» **Directions**:
Rewrite all of the items below, substituting "Window size" for "Viewport" and keeping everything else identical.

» **Given data**:
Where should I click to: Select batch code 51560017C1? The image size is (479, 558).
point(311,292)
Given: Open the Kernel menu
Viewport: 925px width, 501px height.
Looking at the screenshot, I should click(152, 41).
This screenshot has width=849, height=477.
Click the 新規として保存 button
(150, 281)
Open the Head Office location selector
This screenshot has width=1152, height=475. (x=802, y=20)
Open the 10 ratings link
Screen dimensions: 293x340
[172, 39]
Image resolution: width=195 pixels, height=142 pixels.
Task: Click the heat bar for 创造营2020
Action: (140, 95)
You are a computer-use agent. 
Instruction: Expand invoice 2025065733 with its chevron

» **The reply**:
Where should I click to: Select batch code 51560017C1? The image size is (479, 558).
point(311,292)
Given: Open the Kernel menu
Window size: 925px width, 501px height.
Looking at the screenshot, I should click(152, 41).
This screenshot has width=849, height=477.
Click the 新規として保存 button
(150, 281)
Open the Head Office location selector
This screenshot has width=1152, height=475. (x=802, y=20)
Open the 10 ratings link
Screen dimensions: 293x340
[172, 39]
Image resolution: width=195 pixels, height=142 pixels.
Task: Click the heat bar for 创造营2020
Action: (140, 95)
You are a computer-use agent. 
Instruction: Expand invoice 2025065733 with its chevron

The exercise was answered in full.